Her original recipe for this plum streusel cake made four, yes FOUR, sheet pans worth of cake (hence all the pieces she had tucked away in her freezer) so it took some testing and tweaking to not only scale down the recipe to one single round cake pan worth but also to get the streusel just the way I remembered it.

So, while I am dreaming of warmer days and our plum tree drooping under the weight of all its fruit again, I will thaw a slice, reminisce on my childhood and perhaps buy a few apples to make the equally delicious apple version again really soon.

Happy baking!

Sophie

One slice of Plum Streusel Cake (Zwetschgenkuchen) on an angle to show the bottom layer of cake, the plums and the streusel topping.

If you liked this recipe you are going to love these ones!

German Rhubarb Streusel Cake
Spelt Sreuselkuchen (Oma’s German Crumb Cake)
German Plum Spelt Cake (Pflaumenkuchen mit Mürbeteig)

Plum Streusel Cake (Zwetschgenkuchen)

Course Dessert
Cuisine German
Keyword Cakes, Plums, Streusel
Servings 8 slices
Author Sophie

Ingredients

Cake

  • 120 g organic, all-purpose flour
  • 1/2 tsp baking powder
  • 1/2 tsp baking soda
  • 1/8 tsp sea salt
  • 57 g unsalted butter at room temperature
  • 100 g granulated sugar
  • 1 large egg at room temperature
  • 1/2 tsp vanilla extract
  • 108 g full fat sour cream at room temperature

Plum Filling

  • 7-8 large purple plums double the amount if using prune plums
  • 2 tbsp bread crumbs or finely ground almonds
  • ground cinnamon

Streusel Topping

  • 100 g organic, all-purpose flour
  • 3/4 tsp ground cinnamon
  • 1/8 tsp sea salt
  • 38 g granulated sugar
  • 38 g dark brown sugar
  • 75 g unsalted butter at room temperature

Instructions

  1. Preheat the oven to 375F. Grease a 9" round springform pan and set aside.

Make the Streusel

  1. In a medium sized bowl, mix the flour, cinnamon and salt together. Add the sugars and mix until distributed. Add the butter and mix with your fingers until the streusel start to form large clumps. Place the bowl of streusel in the fridge to chill.

Make the Cake

  1. In a small bowl mix together the flour, baking powder, baking soda and salt. Set aside. In the bowl of a stand mixer with the beater attachment or in a large bowl with a hand held mixer, beat the butter and sugar until light and fluffy, about 2 minutes. Add the eggs and beat again to combine. Add the vanilla extract and sour cream and beat again until combined. Add the dry ingredients and mix on low until fully combined.

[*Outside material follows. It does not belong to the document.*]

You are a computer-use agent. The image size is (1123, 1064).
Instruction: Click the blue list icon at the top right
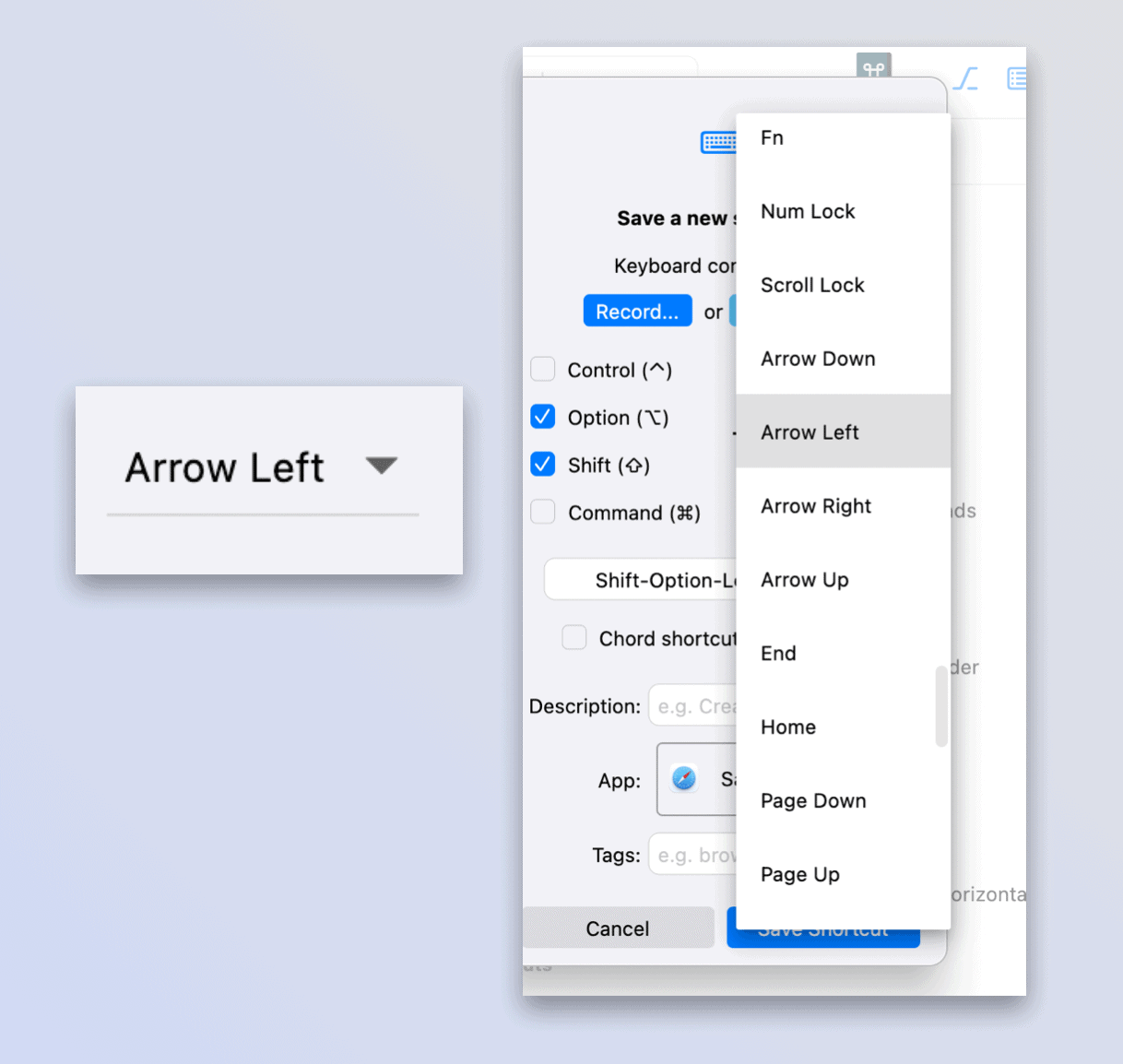tap(1017, 79)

  2. Drop dollops of the dough all over the prepared springform pan, then spread evenly with a spatula. Sprinkle the dough with bread crumbs or ground almonds.

  3. Wash, slice each plum in half to remove the pit, then cut each half again so each plum is cut into quarters. Arrange the plum quarters in concentric circles on top of the bread crumbs or almonds, placing the plums as close together as possible. Sprinkle the plums with cinnamon if desired. Remove the streusel from the fridge and re-crumble it with your hands as you sprinkle it evenly over the plums.

  4. Bake for 30-35 minutes or until golden brown on the edges and bottom, turning the cake halfway through the baking time to ensure it bakes evenly. Remove and allow to cool for 10 minutes before sliding a small sharp knife around the edge of the pan to loosen the cake, then remove the springform and allow to cool completely before removing the cake from the bottom of the pan.

  5. Best served with a gigantic spoonful of lightly sweetened whipped cream!

Recipe Notes

Apple Streusel Cake (Apfelstreuselkuchen) Variation:

  • Eliminate the bread crumbs or ground almonds on the dough as apples are not as juicy as plums.
  • In place of the plums, thinly slice apples such as granny smith or other apples that hold together when baked. Arrange the slices in overlapping concentric circles or any other pattern you like directly on top of the dough.
  • All other steps remain the same.